### What you should do
Copy the data precisely, character for character, and leave out every picture.

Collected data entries
|---|

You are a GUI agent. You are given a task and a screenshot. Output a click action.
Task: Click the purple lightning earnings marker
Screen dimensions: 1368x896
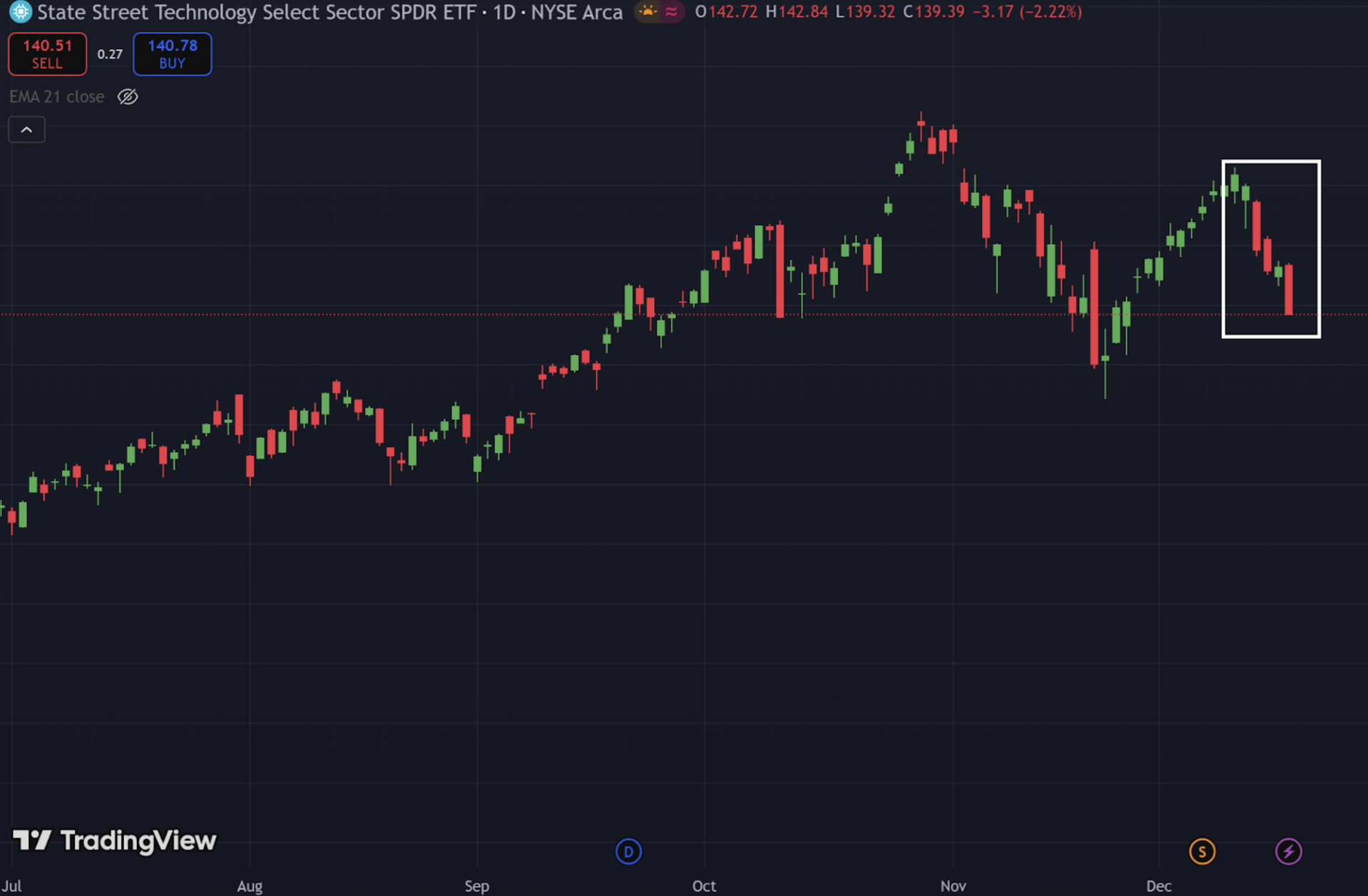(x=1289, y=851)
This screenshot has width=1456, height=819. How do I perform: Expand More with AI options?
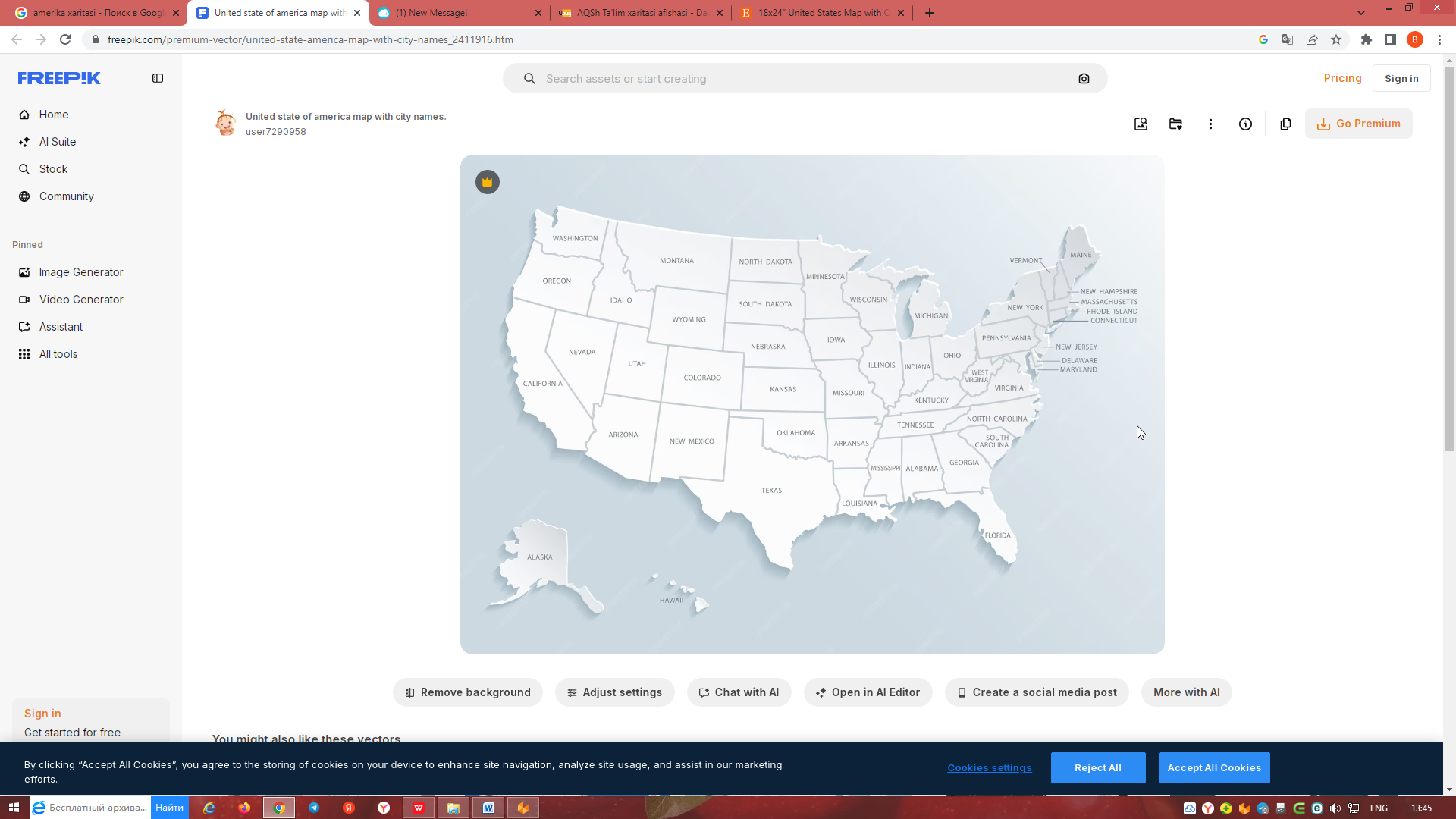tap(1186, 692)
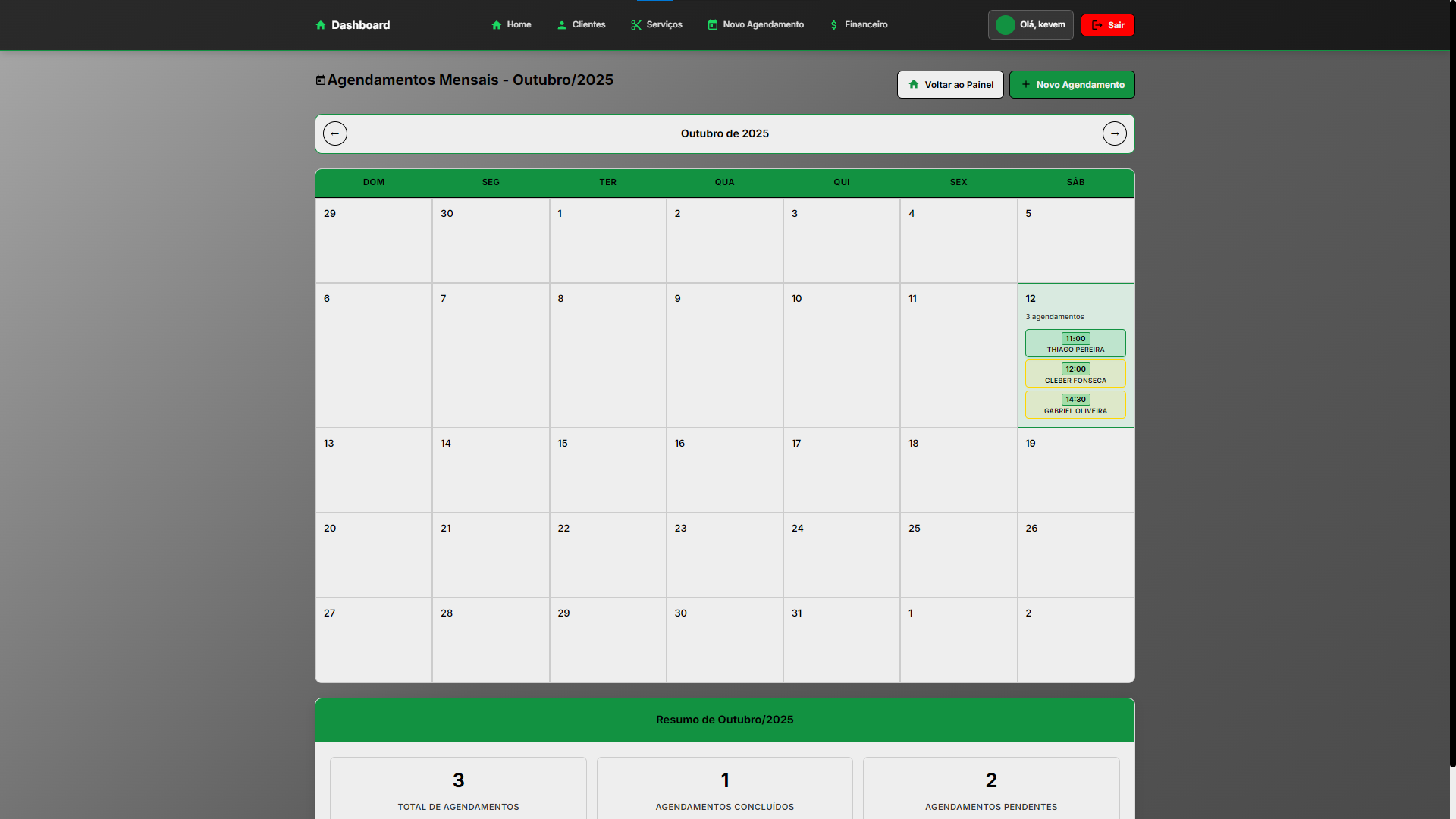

|---|

### Response area
You are a GUI agent. You are given a task and a screenshot. Output a click action.
Task: Click the purple lightning earnings marker
Screen dimensions: 1368x896
(x=1289, y=851)
This screenshot has width=1456, height=819. How do I perform: Expand More with AI options?
tap(1186, 692)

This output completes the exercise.